Jeżeli macie do mnie jakiekolwiek pytania, zapraszam na http://speechless.odpowie.pl :))


12 komentarzy:

  1. rewelacyjne, od czego by tu zacząć... na początku był dreszczyk i nawet w jednym momencie zabolał mnie brzuch w okolicach przepony, koniec też świetny, wszystko opisane bez zbędnego podkreślania i ze smakiem. masz talent, oj masz!
    /toska

    OdpowiedzUsuń
  2. byłam strasznie ciekawa tej notki! no i powiem ci, że się nie zawiodłam, w sumie nic nowego, jak zawsze świetnie poszło ;)

    /heffallump.

    OdpowiedzUsuń
  3. SEKSY SO WIĘC JEST GIT ! nie no, notka świetna, jak zawsze :D pisz nam częęęęściej i namów Marię, żeby też pisała :D

    OdpowiedzUsuń
  4. Lol, a mowila, ze jej go nie zabierze.... jak ona mogla.
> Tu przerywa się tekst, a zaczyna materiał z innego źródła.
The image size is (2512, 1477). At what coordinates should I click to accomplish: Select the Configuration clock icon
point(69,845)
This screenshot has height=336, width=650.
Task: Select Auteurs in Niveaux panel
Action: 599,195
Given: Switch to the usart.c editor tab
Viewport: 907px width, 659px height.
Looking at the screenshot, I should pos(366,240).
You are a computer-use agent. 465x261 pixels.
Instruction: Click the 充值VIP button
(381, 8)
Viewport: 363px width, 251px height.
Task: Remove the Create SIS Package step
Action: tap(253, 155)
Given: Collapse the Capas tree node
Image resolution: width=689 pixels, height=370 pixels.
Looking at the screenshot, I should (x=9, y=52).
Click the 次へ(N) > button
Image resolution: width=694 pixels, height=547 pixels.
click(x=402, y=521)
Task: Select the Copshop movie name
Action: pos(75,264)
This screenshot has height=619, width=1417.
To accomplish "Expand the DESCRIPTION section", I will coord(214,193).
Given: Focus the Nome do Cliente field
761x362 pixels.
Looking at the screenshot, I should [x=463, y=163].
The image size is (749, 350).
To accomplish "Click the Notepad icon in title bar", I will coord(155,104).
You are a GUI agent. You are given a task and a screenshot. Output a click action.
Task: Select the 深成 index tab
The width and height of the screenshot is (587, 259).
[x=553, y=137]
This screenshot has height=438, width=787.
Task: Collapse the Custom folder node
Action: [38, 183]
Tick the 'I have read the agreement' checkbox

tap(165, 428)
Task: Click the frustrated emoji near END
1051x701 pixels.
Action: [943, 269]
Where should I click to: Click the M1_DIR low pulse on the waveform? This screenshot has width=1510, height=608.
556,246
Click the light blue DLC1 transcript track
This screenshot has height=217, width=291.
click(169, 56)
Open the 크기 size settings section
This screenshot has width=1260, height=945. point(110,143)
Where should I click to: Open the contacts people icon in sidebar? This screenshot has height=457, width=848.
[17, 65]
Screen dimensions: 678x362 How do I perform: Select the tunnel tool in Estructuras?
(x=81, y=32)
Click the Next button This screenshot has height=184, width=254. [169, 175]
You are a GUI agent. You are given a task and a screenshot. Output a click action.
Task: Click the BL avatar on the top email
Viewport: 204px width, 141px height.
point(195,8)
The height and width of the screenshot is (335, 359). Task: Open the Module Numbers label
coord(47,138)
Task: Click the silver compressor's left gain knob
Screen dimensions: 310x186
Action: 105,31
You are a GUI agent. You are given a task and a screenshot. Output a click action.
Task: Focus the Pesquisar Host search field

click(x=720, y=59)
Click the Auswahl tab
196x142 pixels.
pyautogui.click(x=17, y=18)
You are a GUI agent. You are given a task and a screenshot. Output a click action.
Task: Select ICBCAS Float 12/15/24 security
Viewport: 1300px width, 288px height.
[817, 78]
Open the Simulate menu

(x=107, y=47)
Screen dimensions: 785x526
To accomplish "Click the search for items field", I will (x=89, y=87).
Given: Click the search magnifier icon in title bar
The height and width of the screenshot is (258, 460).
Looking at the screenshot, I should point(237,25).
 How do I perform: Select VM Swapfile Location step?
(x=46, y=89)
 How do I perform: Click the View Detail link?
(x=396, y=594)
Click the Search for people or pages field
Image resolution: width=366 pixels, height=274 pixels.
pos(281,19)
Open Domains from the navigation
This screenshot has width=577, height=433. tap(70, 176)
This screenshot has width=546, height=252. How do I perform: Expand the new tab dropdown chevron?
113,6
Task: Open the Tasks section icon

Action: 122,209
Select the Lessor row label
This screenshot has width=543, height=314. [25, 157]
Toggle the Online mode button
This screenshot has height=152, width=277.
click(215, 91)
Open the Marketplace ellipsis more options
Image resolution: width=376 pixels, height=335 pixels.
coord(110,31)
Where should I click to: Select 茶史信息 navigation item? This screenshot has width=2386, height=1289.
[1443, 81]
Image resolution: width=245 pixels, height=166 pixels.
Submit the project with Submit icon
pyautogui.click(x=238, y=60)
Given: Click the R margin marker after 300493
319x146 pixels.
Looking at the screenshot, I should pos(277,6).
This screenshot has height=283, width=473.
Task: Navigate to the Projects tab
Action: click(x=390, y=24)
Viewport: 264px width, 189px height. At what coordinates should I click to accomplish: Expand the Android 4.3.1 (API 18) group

Ale szczerze czekalam na ten moment :D DAFUQ jest z Alea, co ja atakuje? Dalej nie czaje tego bloga, ale chyba zaczynam sie domyslac o co chodzi :D NN u mnie :D

    OdpowiedzUsuń
  5. jak można nie czaić? trzeba być deklem... tu jeszcze wszystko się rozwiąże przecież =_=

    OdpowiedzUsuń
    Odpowiedzi
    1. oj, oczywiście, że można :) właściwie o to wcale się ne dziwię, że ktoś może czegoś nie zrozumieć do końca, ale przecież o to tu chodzi :D

      Usuń
  6. Uwielbiam to twoje ,,mam cię" <3

    OdpowiedzUsuń
  7. Kiedy kolejna część?

    OdpowiedzUsuń
  8. Serdecznie zapraszam na nowy Rozdział XXX „Bitwa o Hogwart część 1” na bloga: www.niesmiertelne-serca.blogspot.com!! Autorka życzy przyjemnej lektury!!

    OdpowiedzUsuń
  9. "-W co Ty grasz?
    -Może w to samo, co Ty?
    -Chyba każde z nas musi przestrzegać innych reguł
    -Obchodzą Cię ograniczenia?
    -Może to Ciebie powinny" - simply perfect!